There used to be a time when cargo ships and barges plied the waters of the Hudson River, the Great Lakes, intenal waterways, and the U.S. coastal areas. Growing concerns with global warming and increasing highway gridlocks have led to growing interest in returing waterway cargo transport to its former glory. Just look at upsate New York. Nearly three million trucks traveled across the Tappan Zee Bridge and nearly five million passed through the New Rochelle toll barrier on Interstate 95 last year, and this traffic is only expected to swell in the future. Transportation experts predict all-day gridlock is not far off. Meanwhile, just a single East Coast barge operation from Baltimore to Norfolk, Virginia, is taking 2,000 trucks a week off the I-95-I-64 corridor, with only one-eighth of the fuel costs.
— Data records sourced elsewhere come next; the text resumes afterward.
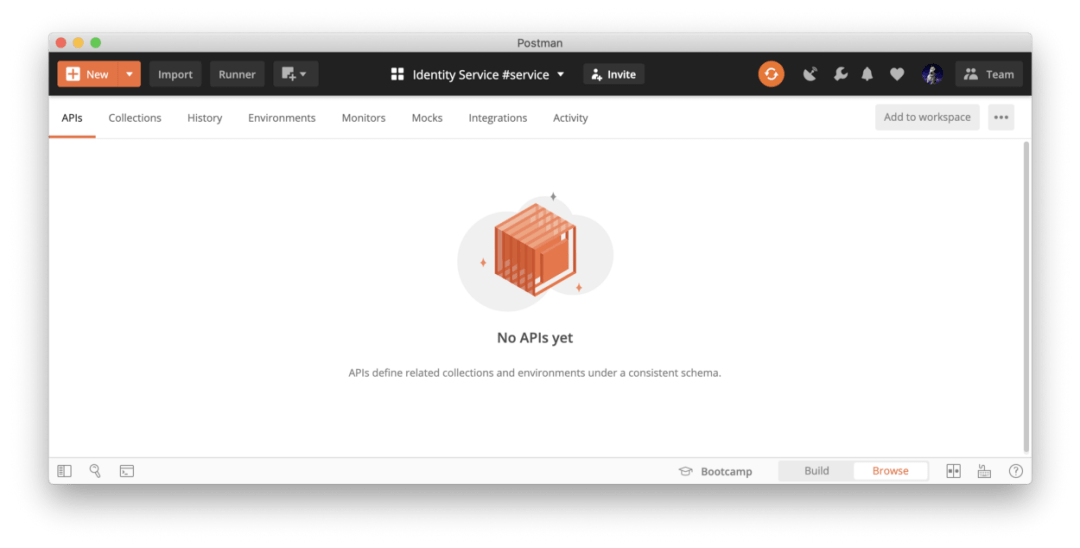Open the Find and Replace search icon

[x=95, y=471]
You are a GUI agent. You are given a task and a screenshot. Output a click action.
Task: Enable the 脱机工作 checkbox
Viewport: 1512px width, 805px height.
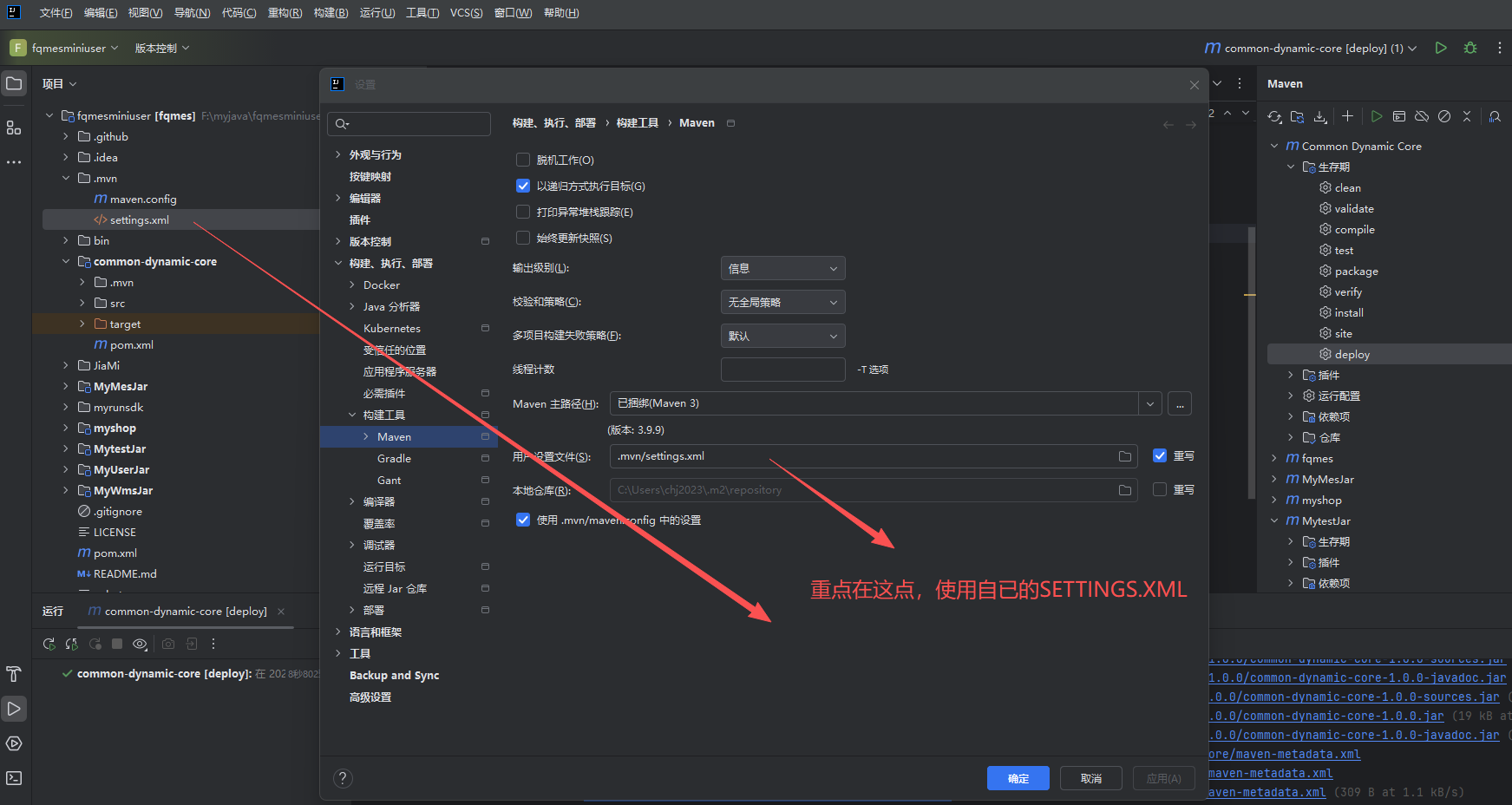click(x=523, y=160)
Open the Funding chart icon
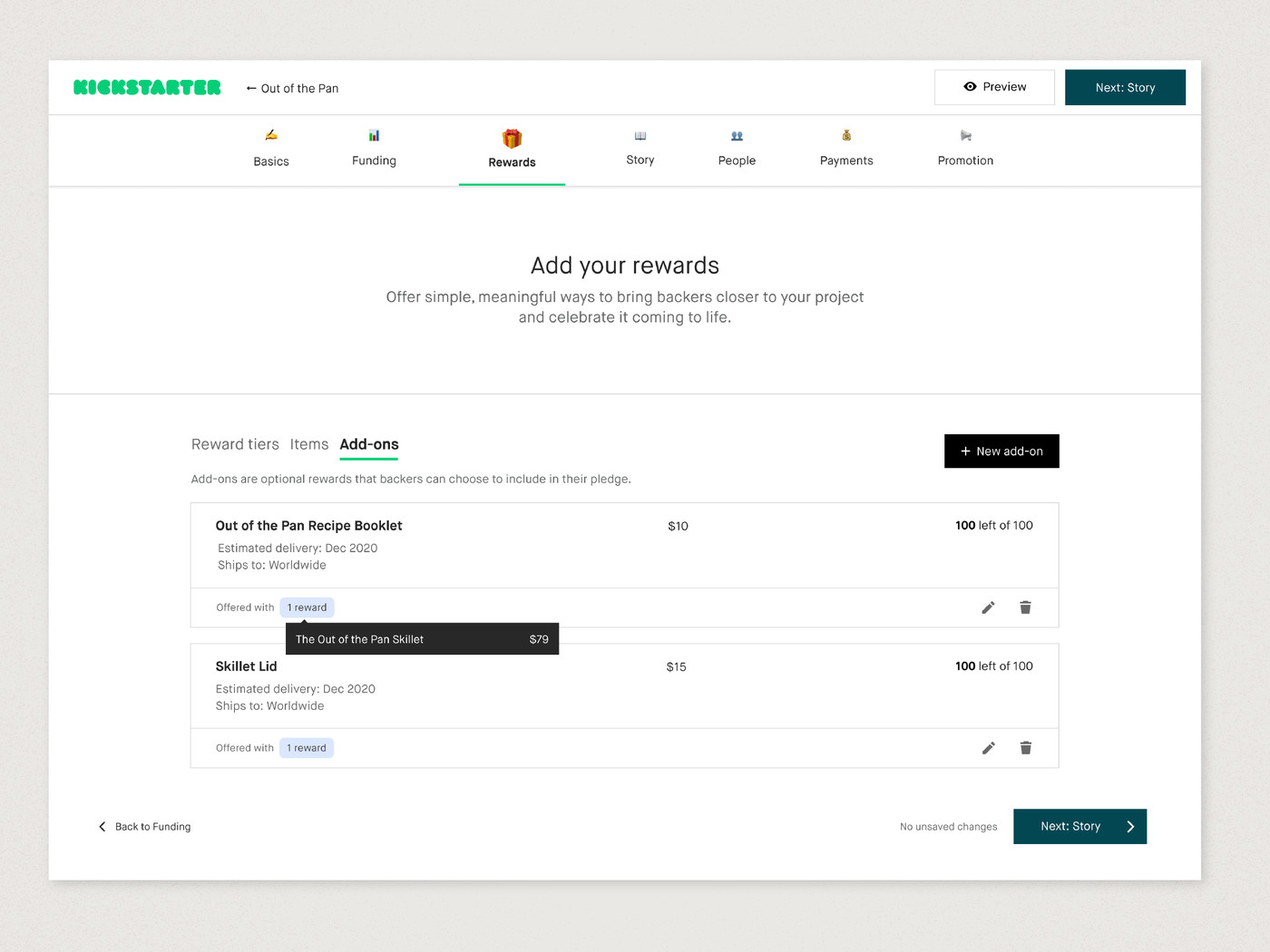Screen dimensions: 1270x952 tap(374, 134)
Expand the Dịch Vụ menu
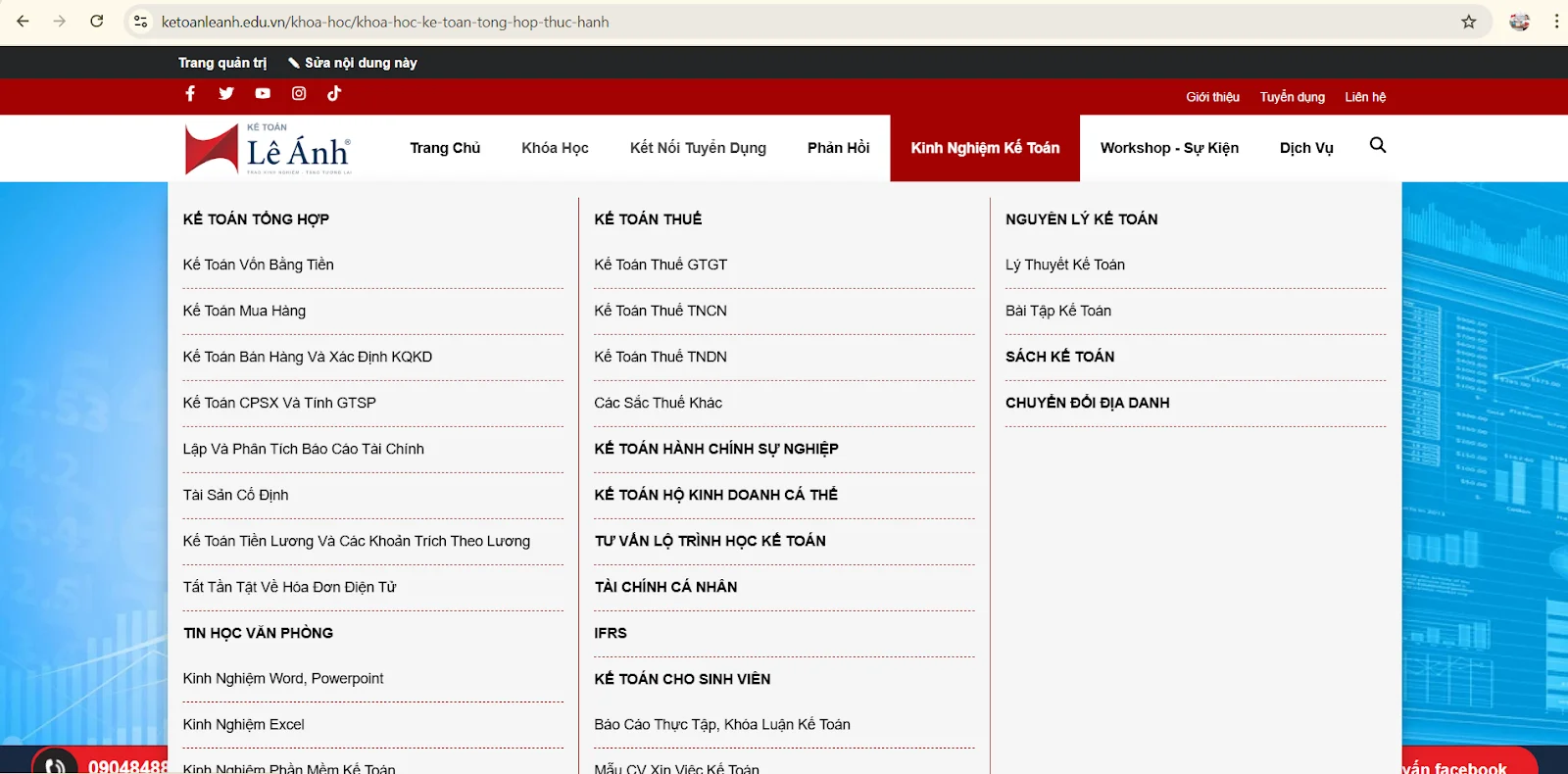This screenshot has height=774, width=1568. (1306, 148)
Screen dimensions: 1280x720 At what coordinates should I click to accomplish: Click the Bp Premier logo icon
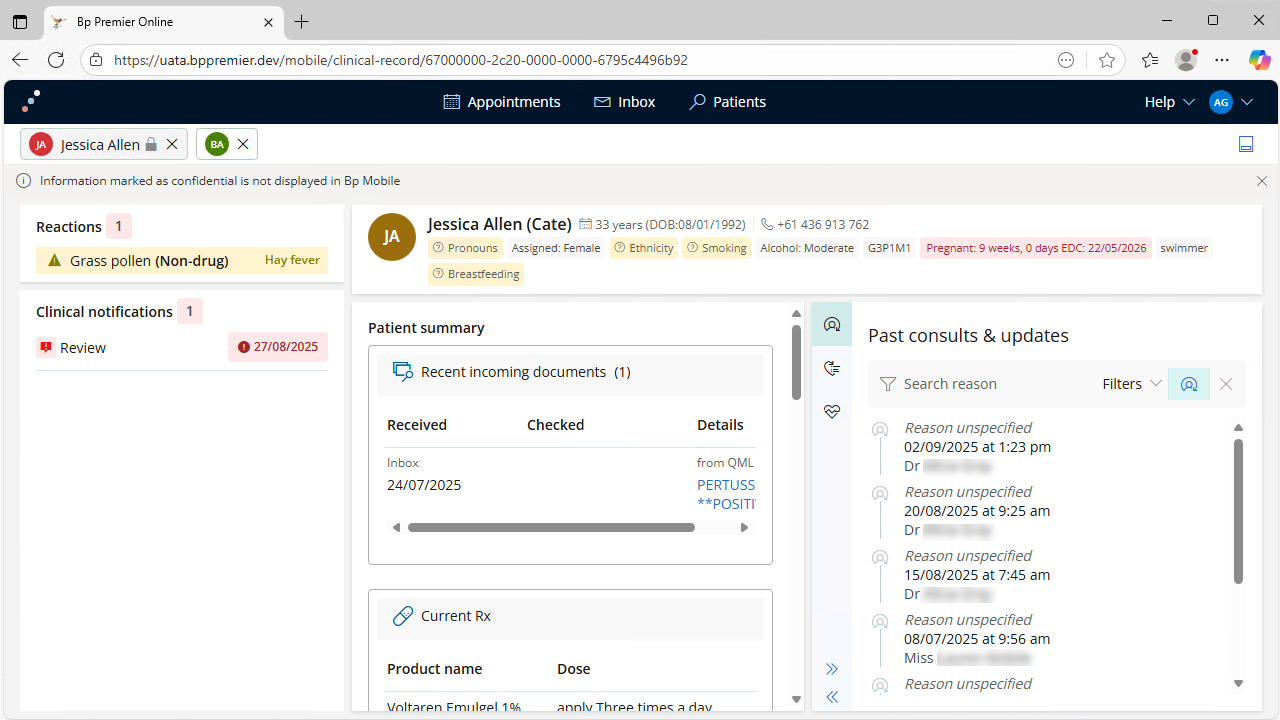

Roger Bohnert, deputy associate administrator for the U.S. Department of Transportation’s (DOT) Maritime Administration, said that amounts to clearing out an eight-mile section of highway, three lanes wide. “America is blessed with an abundance of navigable waterways,” he said in a recent webcast on MaritimeTV.com. “Properly developed, the ‘marine highway’ is a way to remove the increased stress on the entire transportation system.”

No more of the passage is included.